──────── ENTRIES SHOWN

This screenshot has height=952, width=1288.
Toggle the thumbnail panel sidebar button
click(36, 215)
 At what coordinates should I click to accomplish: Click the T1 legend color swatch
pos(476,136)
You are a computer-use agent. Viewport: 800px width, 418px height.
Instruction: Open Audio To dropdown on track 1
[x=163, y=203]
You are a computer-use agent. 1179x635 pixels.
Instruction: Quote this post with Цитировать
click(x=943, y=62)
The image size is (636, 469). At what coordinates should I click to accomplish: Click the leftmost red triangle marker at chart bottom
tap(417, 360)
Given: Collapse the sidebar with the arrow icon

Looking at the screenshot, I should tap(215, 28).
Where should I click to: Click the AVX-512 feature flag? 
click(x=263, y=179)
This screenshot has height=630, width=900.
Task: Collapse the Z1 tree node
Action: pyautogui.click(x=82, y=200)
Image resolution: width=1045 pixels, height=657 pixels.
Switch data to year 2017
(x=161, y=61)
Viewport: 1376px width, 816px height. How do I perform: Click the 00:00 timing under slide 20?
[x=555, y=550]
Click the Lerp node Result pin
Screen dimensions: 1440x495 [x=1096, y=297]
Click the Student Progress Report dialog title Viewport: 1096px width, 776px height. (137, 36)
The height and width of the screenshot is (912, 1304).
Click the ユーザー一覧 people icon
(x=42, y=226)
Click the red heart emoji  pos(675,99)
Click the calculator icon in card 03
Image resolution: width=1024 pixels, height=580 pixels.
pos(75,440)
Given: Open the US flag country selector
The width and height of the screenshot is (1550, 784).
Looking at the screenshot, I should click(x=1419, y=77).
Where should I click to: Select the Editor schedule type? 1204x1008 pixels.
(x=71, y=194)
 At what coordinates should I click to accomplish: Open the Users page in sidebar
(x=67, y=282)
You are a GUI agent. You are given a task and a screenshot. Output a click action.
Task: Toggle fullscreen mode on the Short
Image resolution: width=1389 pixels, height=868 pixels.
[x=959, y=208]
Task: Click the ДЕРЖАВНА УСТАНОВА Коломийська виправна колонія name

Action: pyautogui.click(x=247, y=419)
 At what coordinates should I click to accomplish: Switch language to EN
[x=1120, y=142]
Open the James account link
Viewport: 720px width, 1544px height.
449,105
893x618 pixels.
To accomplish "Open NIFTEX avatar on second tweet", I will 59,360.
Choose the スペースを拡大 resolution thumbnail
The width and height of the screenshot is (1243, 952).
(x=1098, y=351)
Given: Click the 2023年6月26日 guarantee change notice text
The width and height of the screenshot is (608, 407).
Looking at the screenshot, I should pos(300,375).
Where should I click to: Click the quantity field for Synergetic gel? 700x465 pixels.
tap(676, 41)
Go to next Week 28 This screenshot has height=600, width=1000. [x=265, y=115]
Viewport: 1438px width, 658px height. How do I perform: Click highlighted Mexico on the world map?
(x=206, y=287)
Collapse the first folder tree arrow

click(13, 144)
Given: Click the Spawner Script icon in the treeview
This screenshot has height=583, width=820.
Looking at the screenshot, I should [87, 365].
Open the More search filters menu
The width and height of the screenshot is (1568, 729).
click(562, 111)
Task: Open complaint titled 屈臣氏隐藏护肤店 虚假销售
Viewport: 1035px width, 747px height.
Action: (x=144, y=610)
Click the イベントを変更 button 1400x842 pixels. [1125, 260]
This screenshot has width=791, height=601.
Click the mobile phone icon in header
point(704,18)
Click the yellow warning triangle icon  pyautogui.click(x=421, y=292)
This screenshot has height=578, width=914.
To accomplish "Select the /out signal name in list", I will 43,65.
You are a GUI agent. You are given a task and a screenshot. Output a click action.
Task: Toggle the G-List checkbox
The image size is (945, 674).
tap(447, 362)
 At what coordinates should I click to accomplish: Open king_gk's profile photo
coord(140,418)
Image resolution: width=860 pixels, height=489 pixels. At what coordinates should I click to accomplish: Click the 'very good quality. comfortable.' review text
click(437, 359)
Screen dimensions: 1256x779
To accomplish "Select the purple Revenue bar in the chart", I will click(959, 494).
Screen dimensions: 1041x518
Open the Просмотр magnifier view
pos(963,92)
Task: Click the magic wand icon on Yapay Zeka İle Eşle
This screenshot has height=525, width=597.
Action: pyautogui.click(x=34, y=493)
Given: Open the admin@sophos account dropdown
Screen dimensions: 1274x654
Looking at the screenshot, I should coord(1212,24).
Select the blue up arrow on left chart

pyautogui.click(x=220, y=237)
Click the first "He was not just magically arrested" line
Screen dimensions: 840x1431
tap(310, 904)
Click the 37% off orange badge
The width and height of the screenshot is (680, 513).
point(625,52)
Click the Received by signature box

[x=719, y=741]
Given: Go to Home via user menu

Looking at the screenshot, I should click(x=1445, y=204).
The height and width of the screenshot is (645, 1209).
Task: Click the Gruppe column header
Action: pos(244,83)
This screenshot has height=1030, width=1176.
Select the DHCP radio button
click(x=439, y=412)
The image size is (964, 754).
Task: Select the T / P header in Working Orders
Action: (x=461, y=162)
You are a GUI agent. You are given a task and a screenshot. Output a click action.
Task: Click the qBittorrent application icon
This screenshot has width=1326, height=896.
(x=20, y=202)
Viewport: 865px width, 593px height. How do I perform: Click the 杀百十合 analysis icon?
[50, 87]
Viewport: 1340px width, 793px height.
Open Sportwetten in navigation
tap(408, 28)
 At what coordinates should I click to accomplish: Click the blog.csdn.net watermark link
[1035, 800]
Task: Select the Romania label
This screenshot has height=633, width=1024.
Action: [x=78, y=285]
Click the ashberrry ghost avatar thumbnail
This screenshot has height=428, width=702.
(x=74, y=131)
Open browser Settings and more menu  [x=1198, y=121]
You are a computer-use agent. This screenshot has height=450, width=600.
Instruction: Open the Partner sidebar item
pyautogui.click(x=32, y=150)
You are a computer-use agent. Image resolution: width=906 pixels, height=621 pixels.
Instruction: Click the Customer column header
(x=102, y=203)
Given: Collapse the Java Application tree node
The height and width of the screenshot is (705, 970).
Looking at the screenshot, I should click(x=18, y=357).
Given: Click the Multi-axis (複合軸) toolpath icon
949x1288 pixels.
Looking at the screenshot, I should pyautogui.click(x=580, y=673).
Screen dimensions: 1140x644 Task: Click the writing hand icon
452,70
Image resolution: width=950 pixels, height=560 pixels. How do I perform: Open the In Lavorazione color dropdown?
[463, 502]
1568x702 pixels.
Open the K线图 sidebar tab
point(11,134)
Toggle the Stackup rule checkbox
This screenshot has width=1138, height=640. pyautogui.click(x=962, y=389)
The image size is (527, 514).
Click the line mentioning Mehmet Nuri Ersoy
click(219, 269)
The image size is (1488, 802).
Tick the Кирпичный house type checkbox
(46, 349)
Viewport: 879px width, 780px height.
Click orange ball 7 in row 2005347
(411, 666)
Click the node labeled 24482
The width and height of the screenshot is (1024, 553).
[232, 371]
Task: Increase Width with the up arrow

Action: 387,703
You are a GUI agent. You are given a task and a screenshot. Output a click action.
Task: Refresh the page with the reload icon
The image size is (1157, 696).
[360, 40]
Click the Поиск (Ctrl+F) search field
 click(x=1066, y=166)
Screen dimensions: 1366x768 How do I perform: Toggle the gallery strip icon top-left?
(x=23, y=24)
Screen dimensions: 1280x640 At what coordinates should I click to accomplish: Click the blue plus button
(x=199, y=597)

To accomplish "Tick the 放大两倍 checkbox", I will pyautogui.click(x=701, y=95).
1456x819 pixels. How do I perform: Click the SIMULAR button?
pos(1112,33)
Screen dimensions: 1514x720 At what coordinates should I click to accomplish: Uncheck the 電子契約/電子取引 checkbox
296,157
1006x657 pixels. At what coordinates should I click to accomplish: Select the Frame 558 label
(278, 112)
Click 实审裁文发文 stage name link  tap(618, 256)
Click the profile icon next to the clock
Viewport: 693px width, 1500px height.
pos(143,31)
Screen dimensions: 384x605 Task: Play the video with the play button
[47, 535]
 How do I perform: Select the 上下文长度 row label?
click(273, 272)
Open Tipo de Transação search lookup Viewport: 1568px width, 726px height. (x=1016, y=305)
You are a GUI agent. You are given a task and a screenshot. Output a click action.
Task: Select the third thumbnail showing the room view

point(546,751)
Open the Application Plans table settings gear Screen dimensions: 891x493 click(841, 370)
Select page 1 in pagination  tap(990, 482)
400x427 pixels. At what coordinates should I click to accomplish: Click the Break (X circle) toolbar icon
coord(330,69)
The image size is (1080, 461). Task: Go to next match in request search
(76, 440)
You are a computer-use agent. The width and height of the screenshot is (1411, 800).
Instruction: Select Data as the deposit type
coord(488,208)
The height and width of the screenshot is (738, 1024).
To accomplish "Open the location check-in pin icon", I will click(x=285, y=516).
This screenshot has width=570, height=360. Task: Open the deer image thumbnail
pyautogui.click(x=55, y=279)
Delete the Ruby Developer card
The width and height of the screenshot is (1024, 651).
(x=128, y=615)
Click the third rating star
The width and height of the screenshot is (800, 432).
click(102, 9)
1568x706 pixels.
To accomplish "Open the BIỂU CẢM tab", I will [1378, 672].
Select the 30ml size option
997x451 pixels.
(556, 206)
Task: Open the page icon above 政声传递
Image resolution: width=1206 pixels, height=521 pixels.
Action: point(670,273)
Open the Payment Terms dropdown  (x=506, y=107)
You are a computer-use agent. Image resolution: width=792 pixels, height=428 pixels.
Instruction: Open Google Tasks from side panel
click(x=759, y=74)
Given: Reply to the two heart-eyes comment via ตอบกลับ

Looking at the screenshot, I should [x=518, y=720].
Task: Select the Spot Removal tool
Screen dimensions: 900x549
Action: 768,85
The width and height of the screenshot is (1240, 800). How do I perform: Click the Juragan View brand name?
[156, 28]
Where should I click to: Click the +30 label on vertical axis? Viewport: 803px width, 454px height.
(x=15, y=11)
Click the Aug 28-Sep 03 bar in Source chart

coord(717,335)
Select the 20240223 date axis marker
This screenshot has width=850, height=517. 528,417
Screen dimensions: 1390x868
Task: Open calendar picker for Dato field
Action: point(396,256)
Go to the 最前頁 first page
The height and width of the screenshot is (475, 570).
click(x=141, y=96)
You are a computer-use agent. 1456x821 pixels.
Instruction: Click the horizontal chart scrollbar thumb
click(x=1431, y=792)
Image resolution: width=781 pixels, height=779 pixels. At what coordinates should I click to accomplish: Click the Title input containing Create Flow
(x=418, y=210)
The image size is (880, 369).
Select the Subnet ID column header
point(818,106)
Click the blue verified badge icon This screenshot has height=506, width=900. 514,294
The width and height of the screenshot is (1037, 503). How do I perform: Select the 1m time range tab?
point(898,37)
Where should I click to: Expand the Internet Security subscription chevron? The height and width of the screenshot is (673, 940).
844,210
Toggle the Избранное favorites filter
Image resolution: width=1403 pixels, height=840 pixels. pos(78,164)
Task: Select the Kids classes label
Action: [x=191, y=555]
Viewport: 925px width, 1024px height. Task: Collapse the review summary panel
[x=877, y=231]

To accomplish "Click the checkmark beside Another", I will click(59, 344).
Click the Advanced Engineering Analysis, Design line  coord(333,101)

────────────────

WHAT THIS TASK INVOLVES. Beginning at the line with "Task: Toggle the G-List checkbox" and stopping after the line with "Given: Open the admin@sophos account dropdown", please write out every line of the data above exactly and nothing else.

RESULT OF THIS TASK.
Task: Toggle the G-List checkbox
The image size is (945, 674).
tap(447, 362)
 At what coordinates should I click to accomplish: Open king_gk's profile photo
coord(140,418)
Image resolution: width=860 pixels, height=489 pixels. At what coordinates should I click to accomplish: Click the 'very good quality. comfortable.' review text
click(437, 359)
Screen dimensions: 1256x779
To accomplish "Select the purple Revenue bar in the chart", I will click(959, 494).
Screen dimensions: 1041x518
Open the Просмотр magnifier view
pos(963,92)
Task: Click the magic wand icon on Yapay Zeka İle Eşle
This screenshot has height=525, width=597.
Action: pyautogui.click(x=34, y=493)
Given: Open the admin@sophos account dropdown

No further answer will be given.